Il corridoio e le celle di San Vittore
Corridoio e celle di San Vittore

Visitare il quartiere ‘nascosto’: le voci e i volti di San Vittore in mostra all’Umanitaria di Milano

Un progetto, ora mostra, nato per incontrare e ascoltare le storie delle persone che abitano San Vittore: è ‘Il carcere: quartiere della città’.

È un quartiere particolare quello della Casa circondariale di Milano, in cui ogni giorno entrano persone che lo frequentano per lavoro o per passione civile e spirituale, per poche o per tante ore.

Biografi formati alla LUA – Libera Università dell’Autobiografia e coordinati da Laura Gaggini ha raccolto più di cinquanta interviste che sono state registrate, sbobinate e successivamente sottoposte ai protagonisti per eventuali correzioni.

Queste storie di vita fanno da cornice a una mostra fotografica realizzata da Margherita Lazzati, che ha raccolto immagini dei luoghi del carcere di San Vittore.

La mostra è visitabile nel Chiostro dei Glicini, presso la Società Umanitaria con ingresso da via San Barnaba 48, fino a sabato 10 luglio 2021 dalle 8.30-20.00.

A promuovere il progetto, l’associazione “Verso Itaca APS” insieme alla “Casa Circondariale San Vittore” con il sostegno per due annualità di Fondazione Cariplo.

“Il filo che tiene insieme questo progetto è l’idea che davvero il carcere sia un quartiere della città dove uomini e donne si sono trovati a vivere gli uni accanto agli altri per passione, per scelta, per errore o per imprevedibili circostanze della vita – spiega Carla Chiappini, Verso Itaca APS – . E l’obiettivo è quello di collocare questo quartiere ricco di umanità nel cuore della città esterna”.

In questo senso, “nel carcere di San Vittore, con l’autorizzazione del Direttore Giacinto Siciliano e il costante accompagnamento della Dottoressa Elisabetta Palù, ho fotografato celle, gallerie, cortili, mura e orizzonti ristretti – racconta Margherita Lazzati -. Al centro della città, luoghi che alla città sono inconsapevolmente sconosciuti”.

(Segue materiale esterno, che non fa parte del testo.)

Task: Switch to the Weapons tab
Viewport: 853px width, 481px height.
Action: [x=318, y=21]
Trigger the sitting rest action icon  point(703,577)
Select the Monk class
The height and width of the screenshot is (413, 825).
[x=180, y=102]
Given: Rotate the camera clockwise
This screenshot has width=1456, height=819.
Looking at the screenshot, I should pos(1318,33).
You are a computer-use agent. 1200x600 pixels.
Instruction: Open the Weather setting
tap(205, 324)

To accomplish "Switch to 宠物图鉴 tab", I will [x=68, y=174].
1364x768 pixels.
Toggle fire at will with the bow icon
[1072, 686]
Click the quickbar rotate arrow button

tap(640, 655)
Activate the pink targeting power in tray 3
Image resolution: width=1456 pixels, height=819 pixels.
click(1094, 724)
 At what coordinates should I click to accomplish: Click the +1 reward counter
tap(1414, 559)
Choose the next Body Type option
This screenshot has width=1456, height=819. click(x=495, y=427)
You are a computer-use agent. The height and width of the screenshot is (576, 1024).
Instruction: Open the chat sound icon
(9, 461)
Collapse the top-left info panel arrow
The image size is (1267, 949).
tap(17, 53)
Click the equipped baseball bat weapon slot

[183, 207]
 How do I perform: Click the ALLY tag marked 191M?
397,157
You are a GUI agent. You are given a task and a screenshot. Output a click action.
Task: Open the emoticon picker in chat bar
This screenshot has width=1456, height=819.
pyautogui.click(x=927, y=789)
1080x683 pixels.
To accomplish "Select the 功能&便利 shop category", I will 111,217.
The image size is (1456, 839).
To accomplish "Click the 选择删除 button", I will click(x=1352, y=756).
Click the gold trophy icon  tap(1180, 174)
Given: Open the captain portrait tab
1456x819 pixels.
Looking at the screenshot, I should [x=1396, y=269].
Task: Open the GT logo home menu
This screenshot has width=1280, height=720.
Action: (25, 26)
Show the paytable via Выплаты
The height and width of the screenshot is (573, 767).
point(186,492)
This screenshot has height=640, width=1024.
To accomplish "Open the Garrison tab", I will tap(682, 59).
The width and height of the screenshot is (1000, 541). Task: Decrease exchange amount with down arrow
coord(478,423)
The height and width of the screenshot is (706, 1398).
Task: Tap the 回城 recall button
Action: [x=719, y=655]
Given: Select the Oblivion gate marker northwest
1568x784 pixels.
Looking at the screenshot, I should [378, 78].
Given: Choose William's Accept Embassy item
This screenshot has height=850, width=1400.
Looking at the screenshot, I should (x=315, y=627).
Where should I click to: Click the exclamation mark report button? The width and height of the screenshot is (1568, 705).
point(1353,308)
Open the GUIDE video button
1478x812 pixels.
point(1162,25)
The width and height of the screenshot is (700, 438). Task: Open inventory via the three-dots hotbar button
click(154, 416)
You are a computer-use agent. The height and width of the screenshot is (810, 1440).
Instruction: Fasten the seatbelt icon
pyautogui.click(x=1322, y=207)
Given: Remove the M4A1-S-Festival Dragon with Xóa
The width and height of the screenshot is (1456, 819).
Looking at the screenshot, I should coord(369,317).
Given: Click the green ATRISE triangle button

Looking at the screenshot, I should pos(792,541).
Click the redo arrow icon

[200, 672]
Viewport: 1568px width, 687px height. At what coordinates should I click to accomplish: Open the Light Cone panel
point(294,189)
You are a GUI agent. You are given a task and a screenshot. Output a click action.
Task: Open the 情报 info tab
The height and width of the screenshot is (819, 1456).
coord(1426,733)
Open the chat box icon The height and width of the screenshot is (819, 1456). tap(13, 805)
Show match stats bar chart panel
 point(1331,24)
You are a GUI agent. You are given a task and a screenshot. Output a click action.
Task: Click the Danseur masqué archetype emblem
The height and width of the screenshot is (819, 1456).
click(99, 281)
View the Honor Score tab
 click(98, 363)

Chi non si vede è al centro

“A differenza delle fotografie che ho presentato fino a oggi, qui non si vedono quasi mai persone – chiude la fotografa -. È una mostra che inevitabilmente parla degli spazi fisici, obbligati, che le persone vivono. Detenuti, polizia penitenziaria, operatori, volontari… non compaiono, ma sono i veri protagonisti di questi luoghi”.

Alla realizzazione hanno collaborato: AUSER, Centro Nazionale di Ricerche e Studi Autobiografici Athe Gracci, Progetto Ekotonos, Quartieri Tranquilli e il patrocinio della Camera Penale di Milano. La mostra è curata dalla Galleria l’Affiche di Milano.